== Listed records ==
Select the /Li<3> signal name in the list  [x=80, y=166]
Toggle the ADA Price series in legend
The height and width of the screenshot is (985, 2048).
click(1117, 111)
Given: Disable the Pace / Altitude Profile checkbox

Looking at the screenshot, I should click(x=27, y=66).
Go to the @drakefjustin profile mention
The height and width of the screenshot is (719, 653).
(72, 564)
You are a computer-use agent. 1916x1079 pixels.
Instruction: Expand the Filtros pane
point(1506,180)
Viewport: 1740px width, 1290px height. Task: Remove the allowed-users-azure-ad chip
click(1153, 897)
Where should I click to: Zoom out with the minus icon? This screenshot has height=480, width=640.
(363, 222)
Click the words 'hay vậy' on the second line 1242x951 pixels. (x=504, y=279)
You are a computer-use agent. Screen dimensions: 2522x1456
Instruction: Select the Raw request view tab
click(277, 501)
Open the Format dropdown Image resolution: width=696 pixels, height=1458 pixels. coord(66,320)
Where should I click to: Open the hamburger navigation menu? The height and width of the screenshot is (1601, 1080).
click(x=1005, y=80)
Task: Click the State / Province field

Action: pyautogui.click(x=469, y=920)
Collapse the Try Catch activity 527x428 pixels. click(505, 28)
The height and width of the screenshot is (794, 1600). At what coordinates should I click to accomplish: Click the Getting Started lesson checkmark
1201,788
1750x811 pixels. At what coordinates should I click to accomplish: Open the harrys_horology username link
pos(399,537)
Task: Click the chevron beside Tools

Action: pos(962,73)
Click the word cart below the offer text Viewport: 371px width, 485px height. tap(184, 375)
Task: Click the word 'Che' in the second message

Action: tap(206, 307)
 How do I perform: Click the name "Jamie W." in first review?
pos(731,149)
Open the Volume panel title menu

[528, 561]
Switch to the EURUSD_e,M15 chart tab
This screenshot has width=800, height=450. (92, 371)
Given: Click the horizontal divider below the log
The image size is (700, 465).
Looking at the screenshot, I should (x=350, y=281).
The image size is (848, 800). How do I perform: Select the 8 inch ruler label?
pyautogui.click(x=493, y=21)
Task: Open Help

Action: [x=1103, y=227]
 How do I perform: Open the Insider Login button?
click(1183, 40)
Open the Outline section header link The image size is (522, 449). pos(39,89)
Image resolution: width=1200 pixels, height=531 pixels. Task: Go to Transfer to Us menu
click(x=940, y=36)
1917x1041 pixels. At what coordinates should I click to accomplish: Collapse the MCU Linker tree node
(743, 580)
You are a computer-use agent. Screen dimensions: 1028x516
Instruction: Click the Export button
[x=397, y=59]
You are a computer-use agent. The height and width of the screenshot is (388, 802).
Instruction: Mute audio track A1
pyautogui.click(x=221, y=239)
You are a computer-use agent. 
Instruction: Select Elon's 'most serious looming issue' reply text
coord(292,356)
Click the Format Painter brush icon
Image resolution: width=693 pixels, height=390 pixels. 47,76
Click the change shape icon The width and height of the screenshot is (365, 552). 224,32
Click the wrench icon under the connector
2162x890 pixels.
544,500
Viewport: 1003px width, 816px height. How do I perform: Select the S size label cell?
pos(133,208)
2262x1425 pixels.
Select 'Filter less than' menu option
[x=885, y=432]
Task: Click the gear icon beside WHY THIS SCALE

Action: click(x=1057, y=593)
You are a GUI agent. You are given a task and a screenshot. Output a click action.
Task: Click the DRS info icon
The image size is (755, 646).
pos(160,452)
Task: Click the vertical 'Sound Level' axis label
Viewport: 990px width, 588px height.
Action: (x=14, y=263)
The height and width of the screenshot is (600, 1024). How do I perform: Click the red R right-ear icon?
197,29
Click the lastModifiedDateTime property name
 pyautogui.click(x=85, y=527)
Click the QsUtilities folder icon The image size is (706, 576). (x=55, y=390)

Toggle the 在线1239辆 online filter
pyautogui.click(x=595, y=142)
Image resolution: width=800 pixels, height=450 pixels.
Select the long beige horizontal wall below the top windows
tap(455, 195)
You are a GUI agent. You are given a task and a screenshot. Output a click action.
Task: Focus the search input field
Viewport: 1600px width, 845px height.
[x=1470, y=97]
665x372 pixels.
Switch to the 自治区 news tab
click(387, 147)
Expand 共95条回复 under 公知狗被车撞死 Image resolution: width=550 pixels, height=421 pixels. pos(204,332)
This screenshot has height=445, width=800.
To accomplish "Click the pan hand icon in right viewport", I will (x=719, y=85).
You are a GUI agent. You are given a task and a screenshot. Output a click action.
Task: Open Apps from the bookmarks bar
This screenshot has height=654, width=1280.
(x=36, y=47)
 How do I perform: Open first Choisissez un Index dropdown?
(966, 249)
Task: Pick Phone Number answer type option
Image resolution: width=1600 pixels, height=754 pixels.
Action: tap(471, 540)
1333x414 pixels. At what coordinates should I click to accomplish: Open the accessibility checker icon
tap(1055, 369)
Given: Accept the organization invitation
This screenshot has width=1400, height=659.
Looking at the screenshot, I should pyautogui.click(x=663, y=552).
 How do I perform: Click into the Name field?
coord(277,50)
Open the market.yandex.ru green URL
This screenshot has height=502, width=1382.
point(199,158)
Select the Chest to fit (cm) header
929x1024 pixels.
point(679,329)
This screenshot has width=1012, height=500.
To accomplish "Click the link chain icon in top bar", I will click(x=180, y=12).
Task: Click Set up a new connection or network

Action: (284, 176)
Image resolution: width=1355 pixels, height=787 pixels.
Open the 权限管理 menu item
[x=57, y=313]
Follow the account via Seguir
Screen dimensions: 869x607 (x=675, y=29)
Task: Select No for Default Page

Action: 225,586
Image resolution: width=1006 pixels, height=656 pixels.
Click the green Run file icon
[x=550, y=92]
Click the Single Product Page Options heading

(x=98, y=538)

== Work task ==
Restate the tail of the listing word for word, beginning at the line containing "Open the 权限管理 menu item".

== Result below ==
Open the 权限管理 menu item
[x=57, y=313]
Follow the account via Seguir
Screen dimensions: 869x607 (x=675, y=29)
Task: Select No for Default Page

Action: 225,586
Image resolution: width=1006 pixels, height=656 pixels.
Click the green Run file icon
[x=550, y=92]
Click the Single Product Page Options heading

(x=98, y=538)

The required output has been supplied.